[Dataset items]
· · · ·

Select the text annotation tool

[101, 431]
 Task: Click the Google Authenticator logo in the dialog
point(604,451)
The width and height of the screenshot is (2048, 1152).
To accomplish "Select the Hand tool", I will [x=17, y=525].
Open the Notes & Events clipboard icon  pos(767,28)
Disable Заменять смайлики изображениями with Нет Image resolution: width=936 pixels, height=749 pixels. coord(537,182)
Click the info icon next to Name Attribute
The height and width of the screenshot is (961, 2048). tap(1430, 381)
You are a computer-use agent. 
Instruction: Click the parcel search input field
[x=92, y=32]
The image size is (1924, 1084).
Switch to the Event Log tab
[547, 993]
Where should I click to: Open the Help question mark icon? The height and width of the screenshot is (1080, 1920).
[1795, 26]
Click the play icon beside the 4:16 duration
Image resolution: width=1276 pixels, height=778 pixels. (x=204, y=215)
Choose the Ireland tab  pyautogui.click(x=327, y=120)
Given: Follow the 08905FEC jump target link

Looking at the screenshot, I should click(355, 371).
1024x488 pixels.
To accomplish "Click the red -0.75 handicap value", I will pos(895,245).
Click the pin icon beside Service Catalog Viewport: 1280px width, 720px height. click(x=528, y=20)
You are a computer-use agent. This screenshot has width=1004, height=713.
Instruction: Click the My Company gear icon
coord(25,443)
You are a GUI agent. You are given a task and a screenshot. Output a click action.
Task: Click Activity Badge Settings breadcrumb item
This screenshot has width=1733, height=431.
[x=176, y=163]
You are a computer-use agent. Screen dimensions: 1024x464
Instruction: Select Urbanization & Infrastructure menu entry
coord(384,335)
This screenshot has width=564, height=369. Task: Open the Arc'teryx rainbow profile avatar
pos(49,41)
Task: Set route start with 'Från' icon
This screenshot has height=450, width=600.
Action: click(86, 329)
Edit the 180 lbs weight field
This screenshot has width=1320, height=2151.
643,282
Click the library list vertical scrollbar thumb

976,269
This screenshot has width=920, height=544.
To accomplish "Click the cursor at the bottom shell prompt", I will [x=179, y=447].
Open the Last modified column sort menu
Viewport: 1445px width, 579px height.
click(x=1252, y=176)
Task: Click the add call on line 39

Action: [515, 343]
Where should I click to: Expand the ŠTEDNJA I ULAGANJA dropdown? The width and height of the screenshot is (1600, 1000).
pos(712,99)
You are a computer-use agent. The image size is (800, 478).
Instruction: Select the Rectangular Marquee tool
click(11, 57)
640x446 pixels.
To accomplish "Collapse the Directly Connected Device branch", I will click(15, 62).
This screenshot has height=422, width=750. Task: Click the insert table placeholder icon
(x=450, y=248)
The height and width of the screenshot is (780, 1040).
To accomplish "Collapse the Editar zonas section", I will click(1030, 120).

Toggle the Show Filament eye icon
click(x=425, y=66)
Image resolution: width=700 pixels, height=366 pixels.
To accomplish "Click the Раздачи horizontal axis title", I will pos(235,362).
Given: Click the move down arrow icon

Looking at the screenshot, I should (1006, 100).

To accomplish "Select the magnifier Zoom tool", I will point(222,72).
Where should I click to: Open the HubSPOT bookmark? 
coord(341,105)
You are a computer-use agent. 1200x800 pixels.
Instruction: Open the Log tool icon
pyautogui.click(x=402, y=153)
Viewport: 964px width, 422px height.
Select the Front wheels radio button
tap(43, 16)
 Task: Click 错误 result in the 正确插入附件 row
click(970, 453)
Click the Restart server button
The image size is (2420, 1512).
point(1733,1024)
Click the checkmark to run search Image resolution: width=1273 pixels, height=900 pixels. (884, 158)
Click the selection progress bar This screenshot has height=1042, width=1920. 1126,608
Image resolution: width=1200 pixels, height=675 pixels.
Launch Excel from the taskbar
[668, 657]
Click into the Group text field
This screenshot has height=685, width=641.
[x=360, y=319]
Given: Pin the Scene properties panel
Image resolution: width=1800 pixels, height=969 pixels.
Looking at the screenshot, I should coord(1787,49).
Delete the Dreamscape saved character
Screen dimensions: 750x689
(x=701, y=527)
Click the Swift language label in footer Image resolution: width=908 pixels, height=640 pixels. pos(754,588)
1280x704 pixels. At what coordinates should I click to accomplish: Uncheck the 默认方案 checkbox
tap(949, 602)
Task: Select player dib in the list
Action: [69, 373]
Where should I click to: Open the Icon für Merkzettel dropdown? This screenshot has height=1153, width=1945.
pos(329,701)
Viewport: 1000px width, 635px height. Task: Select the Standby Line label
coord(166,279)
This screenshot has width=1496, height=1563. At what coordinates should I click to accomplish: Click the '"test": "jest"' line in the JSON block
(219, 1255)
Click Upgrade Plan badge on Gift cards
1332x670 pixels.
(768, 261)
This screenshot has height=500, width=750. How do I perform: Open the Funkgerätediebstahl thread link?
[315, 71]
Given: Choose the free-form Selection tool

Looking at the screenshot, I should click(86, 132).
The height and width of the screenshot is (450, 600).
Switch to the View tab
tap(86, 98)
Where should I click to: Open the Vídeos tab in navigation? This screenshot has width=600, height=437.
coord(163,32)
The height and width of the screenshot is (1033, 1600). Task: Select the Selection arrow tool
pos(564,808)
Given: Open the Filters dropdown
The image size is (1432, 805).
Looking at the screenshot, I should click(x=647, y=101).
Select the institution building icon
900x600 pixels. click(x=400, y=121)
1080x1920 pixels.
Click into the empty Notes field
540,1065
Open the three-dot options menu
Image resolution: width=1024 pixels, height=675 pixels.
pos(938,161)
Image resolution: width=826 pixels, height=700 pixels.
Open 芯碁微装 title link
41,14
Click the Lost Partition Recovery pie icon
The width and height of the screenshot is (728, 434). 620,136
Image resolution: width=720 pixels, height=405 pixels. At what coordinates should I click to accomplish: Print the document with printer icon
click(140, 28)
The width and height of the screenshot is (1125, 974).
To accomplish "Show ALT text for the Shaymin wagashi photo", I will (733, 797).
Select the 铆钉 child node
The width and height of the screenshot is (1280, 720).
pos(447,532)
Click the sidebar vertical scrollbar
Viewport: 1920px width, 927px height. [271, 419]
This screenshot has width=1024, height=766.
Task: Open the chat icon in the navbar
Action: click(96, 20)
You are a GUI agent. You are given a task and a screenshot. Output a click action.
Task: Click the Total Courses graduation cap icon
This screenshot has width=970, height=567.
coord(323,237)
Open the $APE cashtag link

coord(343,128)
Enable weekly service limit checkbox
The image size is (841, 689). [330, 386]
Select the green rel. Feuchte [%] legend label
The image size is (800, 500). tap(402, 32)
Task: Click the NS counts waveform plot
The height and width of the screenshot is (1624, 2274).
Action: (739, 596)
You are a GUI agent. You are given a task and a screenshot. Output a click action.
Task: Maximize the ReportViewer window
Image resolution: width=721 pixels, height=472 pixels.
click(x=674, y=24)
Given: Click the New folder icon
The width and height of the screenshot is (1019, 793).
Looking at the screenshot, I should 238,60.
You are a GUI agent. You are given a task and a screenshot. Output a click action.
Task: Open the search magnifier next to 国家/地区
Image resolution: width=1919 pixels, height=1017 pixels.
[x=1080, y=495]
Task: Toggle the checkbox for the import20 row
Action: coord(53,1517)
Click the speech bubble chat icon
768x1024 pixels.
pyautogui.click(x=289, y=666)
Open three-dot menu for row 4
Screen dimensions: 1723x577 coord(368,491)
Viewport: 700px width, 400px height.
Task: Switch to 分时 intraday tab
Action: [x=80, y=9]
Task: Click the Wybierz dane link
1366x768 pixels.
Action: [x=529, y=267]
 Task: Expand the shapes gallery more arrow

· · · ·

WHAT TO PRODUCE
Please write out the items above word for word, starting at the first line and ending at the line that contains "coord(25,443)".

COMPLETED TASK
Select the text annotation tool

[101, 431]
 Task: Click the Google Authenticator logo in the dialog
point(604,451)
The width and height of the screenshot is (2048, 1152).
To accomplish "Select the Hand tool", I will [x=17, y=525].
Open the Notes & Events clipboard icon  pos(767,28)
Disable Заменять смайлики изображениями with Нет Image resolution: width=936 pixels, height=749 pixels. coord(537,182)
Click the info icon next to Name Attribute
The height and width of the screenshot is (961, 2048). tap(1430, 381)
You are a computer-use agent. 
Instruction: Click the parcel search input field
[x=92, y=32]
The image size is (1924, 1084).
Switch to the Event Log tab
[547, 993]
Where should I click to: Open the Help question mark icon? The height and width of the screenshot is (1080, 1920).
[1795, 26]
Click the play icon beside the 4:16 duration
Image resolution: width=1276 pixels, height=778 pixels. (x=204, y=215)
Choose the Ireland tab  pyautogui.click(x=327, y=120)
Given: Follow the 08905FEC jump target link

Looking at the screenshot, I should click(355, 371).
1024x488 pixels.
To accomplish "Click the red -0.75 handicap value", I will pos(895,245).
Click the pin icon beside Service Catalog Viewport: 1280px width, 720px height. click(x=528, y=20)
You are a computer-use agent. This screenshot has width=1004, height=713.
Instruction: Click the My Company gear icon
coord(25,443)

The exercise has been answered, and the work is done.